Xianyu, an online secondhand trading platform, carries listings that offer to sell adult IDs for as little as $2, and tutorials on more ways to circumvent the restrictions. Game accounts started by others can sell for $30 to $500, depending on how powerful and well-equipped the accounts are.

Tencent said in a statement that it was seeking to stop workarounds by younger players. “We are going to continue to cooperate with the government and make a joint effort to tackle this problem,” the statement said.

Xianyu is owned by the Alibaba Group, China’s e-commerce giant.

A representative for Alibaba did not respond to requests for comment.

Tencent so far has borne the brunt of official pressure, but experts say the Chinese government and the internet industry should work together to develop ratings systems and other methods to help govern how much time children spend playing the games.

“Mere restrictions through technical means aren’t sufficient to prevent game addicts, but can actually be counterproductive and increase its social influence instead, bringing more publicity and interests to the game,” said Tian Feng, the deputy director of the Juvenile and Social Problems Department at the Chinese Academy of Social Sciences.

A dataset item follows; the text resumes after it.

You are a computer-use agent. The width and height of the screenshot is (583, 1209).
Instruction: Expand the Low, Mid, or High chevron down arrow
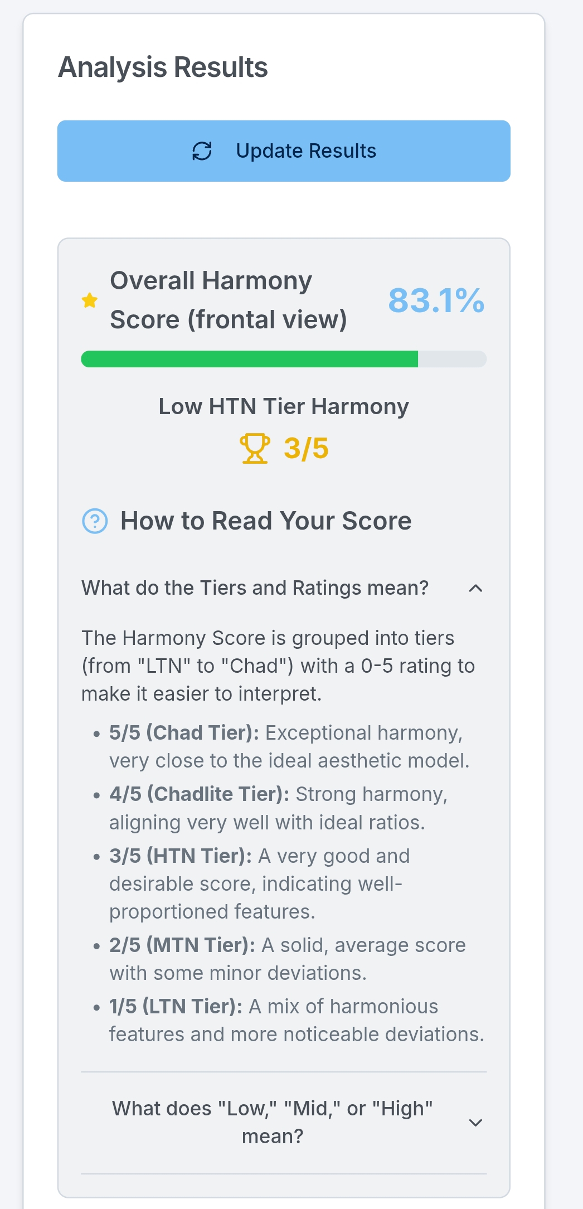tap(475, 1123)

Honor of Kings caters to Chinese sensibilities. Players can take the guise of figures from China’s past or its legends. Like many games, players can use real-world money to make their characters more powerful. Players can connect through WeChat, Tencent’s social-messaging and e-commerce app, which it says has nearly a billion users.

According to CNG, which runs a Chinese video game industry database, Honor of Kings generated about $828 million in revenue in the first three months of this year. That would make the game the biggest revenue generator among smartphone games globally, according to data from App Annie, a market research firm that tracks app performance.

The game is especially popular among the young. According to a report by Jiguang, a Chinese consulting firm, a little more than half of its players are less than 24 years old, while a quarter are under 18.

The game presents Chinese parents with a question well known in other countries: How much screen time should their children be allowed?

“Now it’s summer vacation, so I think my son can play a bit more because almost all of his classmates are playing,” said Ma Hong, mother of a third-grade student in Beijing. “You certainly don’t want your son to be left out in his social life at school.”

Jiang Hongtao said he began playing the game two years ago, when he was 17. Today Mr. Jiang, now 19, is one of the game’s top players, meaning he can make a living from it. As many as one million people watch him play when he streams his games online, according to Huya, the Chinese video platform he uses. His mother acts as his agent.

“It used to be a Western-games dominated world,” Mr. Jiang said, “but I hope China will have more games like the Honor of Kings in the future.”